The project received the full funding amount requested from the U.S. Department of Transportation grant program, Oregon Gov. Tina Kotek said in a statement.
“This is a big moment for the Pacific Northwest,” Kotek said. “Replacing the Interstate Bridge is a critical infrastructure investment for our local communities, two states, the West Coast, and our nation.”
The I-5 Bridge project received the most funding of the 11 awards nationwide in the so-called
The federal DOT sought applications this year for $1.8 billion in Mega program funding for fiscal years 2023 and 2024 advance appropriations. The grant marks the second federal grant awarded to the current bridge replacement project; the first, a $1 million seismic study grant, was awarded in October 2022.
The bridge traverses the Columbia River and is a key component of I-5, which starts in Washington and continues into southern California. The bridge serves more than 130,000 vehicles daily and experiences epic congestion, according to a Friday release from several Washington state Congress members.
The bridge is three-quarters of a mile long and 531 feet wide. It has a drawbridge providing 176 feet of river clearance for river vessels when fully opened.
The project is expected to advance Oregon and Washington’s mutual goals of “reducing emissions through a modern, multimodal bridge,” Kotek said.

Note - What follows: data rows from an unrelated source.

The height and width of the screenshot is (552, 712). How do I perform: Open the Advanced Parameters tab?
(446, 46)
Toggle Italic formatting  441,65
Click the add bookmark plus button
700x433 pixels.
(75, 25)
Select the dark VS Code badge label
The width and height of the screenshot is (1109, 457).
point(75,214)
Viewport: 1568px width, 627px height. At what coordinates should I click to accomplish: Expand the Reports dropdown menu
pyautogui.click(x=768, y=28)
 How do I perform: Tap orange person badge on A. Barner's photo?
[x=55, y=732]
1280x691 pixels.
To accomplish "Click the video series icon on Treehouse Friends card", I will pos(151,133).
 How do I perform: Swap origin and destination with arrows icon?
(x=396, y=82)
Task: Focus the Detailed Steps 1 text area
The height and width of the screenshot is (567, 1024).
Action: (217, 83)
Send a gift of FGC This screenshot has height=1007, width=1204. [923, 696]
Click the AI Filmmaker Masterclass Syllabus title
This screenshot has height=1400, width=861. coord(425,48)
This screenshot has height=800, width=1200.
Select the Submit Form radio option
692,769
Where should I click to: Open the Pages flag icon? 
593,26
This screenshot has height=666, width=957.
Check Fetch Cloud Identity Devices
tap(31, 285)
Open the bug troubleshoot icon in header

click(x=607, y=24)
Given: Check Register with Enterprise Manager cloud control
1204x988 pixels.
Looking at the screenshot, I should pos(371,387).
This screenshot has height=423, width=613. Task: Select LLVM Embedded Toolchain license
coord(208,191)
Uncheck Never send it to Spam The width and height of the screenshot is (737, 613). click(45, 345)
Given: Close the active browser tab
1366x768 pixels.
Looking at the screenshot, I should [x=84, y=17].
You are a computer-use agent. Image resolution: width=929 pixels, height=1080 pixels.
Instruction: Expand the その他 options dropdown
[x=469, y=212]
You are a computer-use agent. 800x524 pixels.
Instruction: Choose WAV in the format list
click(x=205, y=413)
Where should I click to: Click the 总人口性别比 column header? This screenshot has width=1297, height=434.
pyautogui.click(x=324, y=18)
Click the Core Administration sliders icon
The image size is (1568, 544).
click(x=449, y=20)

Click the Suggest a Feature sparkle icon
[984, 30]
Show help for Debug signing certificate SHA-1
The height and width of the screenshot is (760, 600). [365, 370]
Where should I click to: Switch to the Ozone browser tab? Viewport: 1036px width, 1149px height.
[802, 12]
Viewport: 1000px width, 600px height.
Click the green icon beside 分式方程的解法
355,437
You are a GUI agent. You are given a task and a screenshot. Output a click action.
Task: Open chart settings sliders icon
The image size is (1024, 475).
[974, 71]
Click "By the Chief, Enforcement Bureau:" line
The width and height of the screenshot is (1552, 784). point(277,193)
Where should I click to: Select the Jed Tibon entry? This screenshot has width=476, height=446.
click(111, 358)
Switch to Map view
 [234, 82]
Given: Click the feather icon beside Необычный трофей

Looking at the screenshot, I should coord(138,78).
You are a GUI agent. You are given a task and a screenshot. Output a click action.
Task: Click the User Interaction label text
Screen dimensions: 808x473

“It will provide an infusion of federal funds to our region that will support local jobs and broader workforce opportunities,” she said. “I appreciate the hard work of transportation leaders in Oregon, Washington, and the federal government for making this possible.”
The federal funding was initially announced Friday by Sens. Maria Cantwell, D-Washington, and Patty Murray, D-Washington, and Rep. Marie Gluesenkamp Perez, D-Washington.
“Today marks a mega win for the state of Washington: Finally, the 100-year-old I-5 Bridge is getting a federal down payment,” Cantwell said. “I was proud to author the Mega Grant Program to help us tackle transportation projects that drive the economies of entire regions but are too large and complex for one community or state to fund alone.”
This is the second year of the program, Cantwell said. Previous recipients of Mega Grant funding include the New York-New Jersey Gateway tunnel, and the Ohio-Kentucky Brent Spence bridge.
“Cross-state corridors are winning the day under my Mega Grant Program because these investments actually help us improve the flow of commerce to grow our regional and national economies,” Cantwell said. “Older bridges were never designed to carry this volume of people and freight, and the consequence is that they become a pinch point for the economy and a headache for daily commuters, stymieing economic growth.”